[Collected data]
▬▬▬▬▬▬▬▬▬▬
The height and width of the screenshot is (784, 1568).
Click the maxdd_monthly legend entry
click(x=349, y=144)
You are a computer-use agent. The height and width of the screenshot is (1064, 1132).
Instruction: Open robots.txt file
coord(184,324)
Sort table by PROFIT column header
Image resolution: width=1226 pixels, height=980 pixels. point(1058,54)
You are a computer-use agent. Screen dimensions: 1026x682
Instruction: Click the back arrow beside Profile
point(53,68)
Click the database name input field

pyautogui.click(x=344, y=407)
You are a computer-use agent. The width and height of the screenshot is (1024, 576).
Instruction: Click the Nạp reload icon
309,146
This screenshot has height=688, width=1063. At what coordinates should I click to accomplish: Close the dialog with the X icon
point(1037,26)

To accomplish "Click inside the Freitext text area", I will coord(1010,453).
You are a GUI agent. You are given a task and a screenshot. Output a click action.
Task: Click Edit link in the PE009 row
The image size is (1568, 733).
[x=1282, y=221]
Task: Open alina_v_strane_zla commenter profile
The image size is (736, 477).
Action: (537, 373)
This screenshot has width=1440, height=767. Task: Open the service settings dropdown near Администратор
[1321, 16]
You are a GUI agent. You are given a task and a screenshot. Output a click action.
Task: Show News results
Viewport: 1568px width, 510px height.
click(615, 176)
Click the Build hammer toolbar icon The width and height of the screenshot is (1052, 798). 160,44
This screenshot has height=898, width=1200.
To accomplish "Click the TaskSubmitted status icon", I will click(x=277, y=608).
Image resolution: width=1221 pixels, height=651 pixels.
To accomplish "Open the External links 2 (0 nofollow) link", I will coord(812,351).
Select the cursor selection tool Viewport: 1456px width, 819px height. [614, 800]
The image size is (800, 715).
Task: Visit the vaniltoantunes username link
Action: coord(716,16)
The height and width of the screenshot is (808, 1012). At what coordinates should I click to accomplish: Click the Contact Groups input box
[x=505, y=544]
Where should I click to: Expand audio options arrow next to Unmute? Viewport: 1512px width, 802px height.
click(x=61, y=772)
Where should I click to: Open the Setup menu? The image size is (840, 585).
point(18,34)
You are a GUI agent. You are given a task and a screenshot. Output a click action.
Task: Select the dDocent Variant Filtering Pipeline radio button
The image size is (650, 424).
▬▬▬▬▬▬▬▬▬▬
> Problem: Please return the rows word for word, starting with the first one and going on through the line with "will click(x=277, y=608).".

> Finished answer:
The height and width of the screenshot is (784, 1568).
Click the maxdd_monthly legend entry
click(x=349, y=144)
You are a computer-use agent. The height and width of the screenshot is (1064, 1132).
Instruction: Open robots.txt file
coord(184,324)
Sort table by PROFIT column header
Image resolution: width=1226 pixels, height=980 pixels. point(1058,54)
You are a computer-use agent. Screen dimensions: 1026x682
Instruction: Click the back arrow beside Profile
point(53,68)
Click the database name input field

pyautogui.click(x=344, y=407)
You are a computer-use agent. The width and height of the screenshot is (1024, 576).
Instruction: Click the Nạp reload icon
309,146
This screenshot has height=688, width=1063. At what coordinates should I click to accomplish: Close the dialog with the X icon
point(1037,26)

To accomplish "Click inside the Freitext text area", I will coord(1010,453).
You are a GUI agent. You are given a task and a screenshot. Output a click action.
Task: Click Edit link in the PE009 row
The image size is (1568, 733).
[x=1282, y=221]
Task: Open alina_v_strane_zla commenter profile
The image size is (736, 477).
Action: (537, 373)
This screenshot has width=1440, height=767. Task: Open the service settings dropdown near Администратор
[1321, 16]
You are a GUI agent. You are given a task and a screenshot. Output a click action.
Task: Show News results
Viewport: 1568px width, 510px height.
click(615, 176)
Click the Build hammer toolbar icon The width and height of the screenshot is (1052, 798). 160,44
This screenshot has height=898, width=1200.
To accomplish "Click the TaskSubmitted status icon", I will click(x=277, y=608).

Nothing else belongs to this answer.